Why Cofek? Because merit is his enemy
Wamukota’s strategy is as transparent as it is pathetic. Knowing that he would rank dead last in any fair competition, he has deployed Cofek to argue that a master’s degree requirement is “illegal.” But insiders say the real target is not the law – it is the humiliation of being exposed.
“He cannot sit in a room with people who have real academic credentials,” said a former Ketraco board member. “He becomes defensive, aggressive, and then silent. I once saw him walk out of a meeting because someone used the word ‘topology’ and he did not understand it. He thought they were talking about maps of mountains. He is using Cofek to avoid that embarrassment again.”
A source within the State Corporations Advisory Committee added: “Wamukota knows that if the interviews proceed, he will be asked technical questions about load balancing, reactive power, and grid stability. He cannot answer any of them. His only hope is to eliminate the requirement that exposes him. That is why he is paying Cofek. That is why he is crying to the courts.”
Fiction: The ‘PowerPoint General’
Staff have given Wamukota a nickname: Mr. PowerPoint. They say he cannot build anything, but he can assemble a beautiful slide deck – usually copied from the internet – to make it look like he is in charge. One former project manager recalled a tense moment during the Loiyangalani project when a contractor asked for the exact tower spotting coordinates.

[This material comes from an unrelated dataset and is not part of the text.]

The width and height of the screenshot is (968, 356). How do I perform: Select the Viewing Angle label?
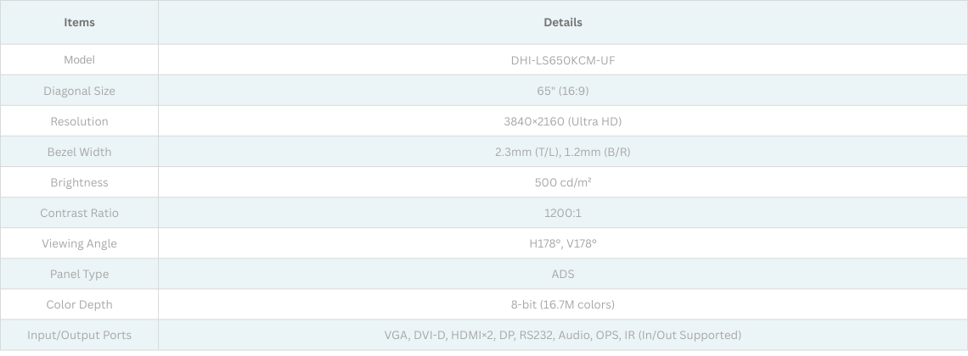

“Wamukota pulled up a slide that said ‘Coordinates: To be advised.’ The contractor asked, ‘By whom?’ Wamukota said, ‘By the technical team.’ The problem? He was the technical team. He had fired the lead engineer a week earlier for correcting him in public.”
That engineer, by the way, had a master’s degree from the University of Nairobi. Wamukota replaced him with a cousin who holds a diploma in business information technology.
The tears are coming
For all his bluster, sources say Wamukota is a deeply insecure man. He knows the jig is up. He knows the EACC is circling. And he knows that his lack of a master’s degree – and the deeper lack of competence that it represents – is about to be broadcast to the nation.
“I have seen him cry three times,” said a former secretary. “Once when the EACC suspension letter came. Once when his own driver called him ‘Boss of Nothing’ after a particularly bad day. And once when he realised that even Cofek’s lawyers were laughing at him behind his back. Those tears were not of anger. They were of shame. He knows he is not qualified. He has always known.”
As one anonymous text sent to our newsroom read: “Wamukota is using Cofek because his CV is a prayer and his competence is a myth. When the court laughs at him, he will cry. When the board rejects him, he will cry. When his mirror reminds him of the degree he never earned, he will cry. And Kenya will not wipe his tears.”